- _Problem to solve_: The lines below starting at the line containing "OrderReport (441, 429)" and ending at the line containing "Google Cloud Platform (37, 2479)" are to be repeated exactly, with both ends kept and nothing else added.

- _Data for this exercise_:
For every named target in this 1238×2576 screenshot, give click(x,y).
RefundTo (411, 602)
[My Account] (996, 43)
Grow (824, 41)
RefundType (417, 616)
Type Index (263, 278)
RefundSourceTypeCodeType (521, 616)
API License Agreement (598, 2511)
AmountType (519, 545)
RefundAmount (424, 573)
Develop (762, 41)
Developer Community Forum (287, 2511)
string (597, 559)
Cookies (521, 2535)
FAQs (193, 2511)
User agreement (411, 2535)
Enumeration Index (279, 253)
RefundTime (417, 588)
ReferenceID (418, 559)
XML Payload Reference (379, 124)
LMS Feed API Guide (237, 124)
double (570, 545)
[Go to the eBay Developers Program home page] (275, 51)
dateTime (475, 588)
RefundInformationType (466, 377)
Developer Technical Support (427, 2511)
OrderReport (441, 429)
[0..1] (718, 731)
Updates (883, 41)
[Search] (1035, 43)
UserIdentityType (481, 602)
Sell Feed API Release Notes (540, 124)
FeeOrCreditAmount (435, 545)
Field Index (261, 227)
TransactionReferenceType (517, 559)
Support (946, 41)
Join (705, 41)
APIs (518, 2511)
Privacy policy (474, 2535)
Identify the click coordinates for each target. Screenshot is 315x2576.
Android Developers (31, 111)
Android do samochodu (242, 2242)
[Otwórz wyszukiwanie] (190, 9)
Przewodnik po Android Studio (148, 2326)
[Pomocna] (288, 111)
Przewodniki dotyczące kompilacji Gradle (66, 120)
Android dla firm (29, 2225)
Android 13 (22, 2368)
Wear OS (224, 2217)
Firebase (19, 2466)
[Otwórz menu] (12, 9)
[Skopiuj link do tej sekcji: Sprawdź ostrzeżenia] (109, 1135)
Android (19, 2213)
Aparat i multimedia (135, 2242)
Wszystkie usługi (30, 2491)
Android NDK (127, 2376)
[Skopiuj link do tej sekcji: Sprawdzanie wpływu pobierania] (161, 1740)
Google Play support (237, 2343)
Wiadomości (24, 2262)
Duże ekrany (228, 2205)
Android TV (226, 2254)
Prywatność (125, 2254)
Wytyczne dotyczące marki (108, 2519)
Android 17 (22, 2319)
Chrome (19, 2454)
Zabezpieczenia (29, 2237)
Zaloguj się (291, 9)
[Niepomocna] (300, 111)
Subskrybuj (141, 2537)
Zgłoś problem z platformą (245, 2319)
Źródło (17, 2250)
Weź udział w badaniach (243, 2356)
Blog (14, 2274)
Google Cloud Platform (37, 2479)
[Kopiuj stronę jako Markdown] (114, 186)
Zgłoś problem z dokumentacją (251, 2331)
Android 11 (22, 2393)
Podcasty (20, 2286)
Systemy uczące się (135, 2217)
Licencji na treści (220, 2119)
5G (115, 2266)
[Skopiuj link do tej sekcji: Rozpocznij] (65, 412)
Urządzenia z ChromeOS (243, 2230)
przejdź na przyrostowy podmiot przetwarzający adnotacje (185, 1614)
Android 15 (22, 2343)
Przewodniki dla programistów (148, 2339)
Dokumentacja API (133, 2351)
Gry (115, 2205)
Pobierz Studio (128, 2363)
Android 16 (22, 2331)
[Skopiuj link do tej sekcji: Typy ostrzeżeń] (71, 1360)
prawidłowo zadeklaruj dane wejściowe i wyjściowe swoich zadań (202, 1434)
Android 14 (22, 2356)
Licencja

- _Finished exercise_:
OrderReport (441, 429)
[0..1] (718, 731)
Updates (883, 41)
[Search] (1035, 43)
UserIdentityType (481, 602)
Sell Feed API Release Notes (540, 124)
FeeOrCreditAmount (435, 545)
Field Index (261, 227)
TransactionReferenceType (517, 559)
Support (946, 41)
Join (705, 41)
APIs (518, 2511)
Privacy policy (474, 2535)
Identify the click coordinates for each target. Screenshot is 315x2576.
Android Developers (31, 111)
Android do samochodu (242, 2242)
[Otwórz wyszukiwanie] (190, 9)
Przewodnik po Android Studio (148, 2326)
[Pomocna] (288, 111)
Przewodniki dotyczące kompilacji Gradle (66, 120)
Android dla firm (29, 2225)
Android 13 (22, 2368)
Wear OS (224, 2217)
Firebase (19, 2466)
[Otwórz menu] (12, 9)
[Skopiuj link do tej sekcji: Sprawdź ostrzeżenia] (109, 1135)
Android (19, 2213)
Aparat i multimedia (135, 2242)
Wszystkie usługi (30, 2491)
Android NDK (127, 2376)
[Skopiuj link do tej sekcji: Sprawdzanie wpływu pobierania] (161, 1740)
Google Play support (237, 2343)
Wiadomości (24, 2262)
Duże ekrany (228, 2205)
Android TV (226, 2254)
Prywatność (125, 2254)
Wytyczne dotyczące marki (108, 2519)
Android 17 (22, 2319)
Chrome (19, 2454)
Zabezpieczenia (29, 2237)
Zaloguj się (291, 9)
[Niepomocna] (300, 111)
Subskrybuj (141, 2537)
Zgłoś problem z platformą (245, 2319)
Źródło (17, 2250)
Weź udział w badaniach (243, 2356)
Blog (14, 2274)
Google Cloud Platform (37, 2479)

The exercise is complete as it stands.